→ Requirement: Where in the records does the word "click" occur? Copy each line in which it does.

Saved data entries:
=== Section Start ===

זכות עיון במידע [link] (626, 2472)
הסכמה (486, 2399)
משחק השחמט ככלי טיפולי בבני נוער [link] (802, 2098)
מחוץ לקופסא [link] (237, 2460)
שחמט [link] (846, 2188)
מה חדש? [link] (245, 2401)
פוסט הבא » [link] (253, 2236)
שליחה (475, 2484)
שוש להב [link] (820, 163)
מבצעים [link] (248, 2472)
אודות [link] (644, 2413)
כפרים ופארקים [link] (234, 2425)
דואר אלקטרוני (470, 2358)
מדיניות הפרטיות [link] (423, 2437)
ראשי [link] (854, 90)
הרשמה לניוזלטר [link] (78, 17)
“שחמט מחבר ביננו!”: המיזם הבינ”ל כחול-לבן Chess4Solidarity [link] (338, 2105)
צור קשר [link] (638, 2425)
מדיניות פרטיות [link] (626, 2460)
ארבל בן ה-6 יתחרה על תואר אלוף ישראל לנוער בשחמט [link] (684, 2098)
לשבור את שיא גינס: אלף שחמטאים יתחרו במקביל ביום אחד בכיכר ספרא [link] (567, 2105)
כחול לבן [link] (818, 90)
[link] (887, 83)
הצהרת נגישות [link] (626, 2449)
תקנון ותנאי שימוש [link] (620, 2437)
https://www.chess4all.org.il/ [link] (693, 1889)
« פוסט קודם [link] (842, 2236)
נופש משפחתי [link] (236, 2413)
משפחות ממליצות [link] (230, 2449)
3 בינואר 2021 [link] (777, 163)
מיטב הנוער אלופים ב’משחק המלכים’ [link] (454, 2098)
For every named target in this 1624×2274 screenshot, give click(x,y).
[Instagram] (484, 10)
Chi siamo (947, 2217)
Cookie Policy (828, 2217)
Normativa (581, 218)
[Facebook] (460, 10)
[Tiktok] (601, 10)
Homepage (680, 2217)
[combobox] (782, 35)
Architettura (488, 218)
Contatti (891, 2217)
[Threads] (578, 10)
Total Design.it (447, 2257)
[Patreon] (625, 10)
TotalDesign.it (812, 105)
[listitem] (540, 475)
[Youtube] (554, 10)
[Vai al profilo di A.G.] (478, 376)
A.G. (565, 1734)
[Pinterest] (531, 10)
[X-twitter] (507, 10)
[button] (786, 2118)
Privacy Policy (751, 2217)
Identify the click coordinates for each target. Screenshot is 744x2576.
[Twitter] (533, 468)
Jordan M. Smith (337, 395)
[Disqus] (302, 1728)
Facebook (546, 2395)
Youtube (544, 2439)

=== Section End ===

→ Answer below:
For every named target in this 1624×2274 screenshot, give click(x,y).
Identify the click coordinates for each target. Screenshot is 744x2576.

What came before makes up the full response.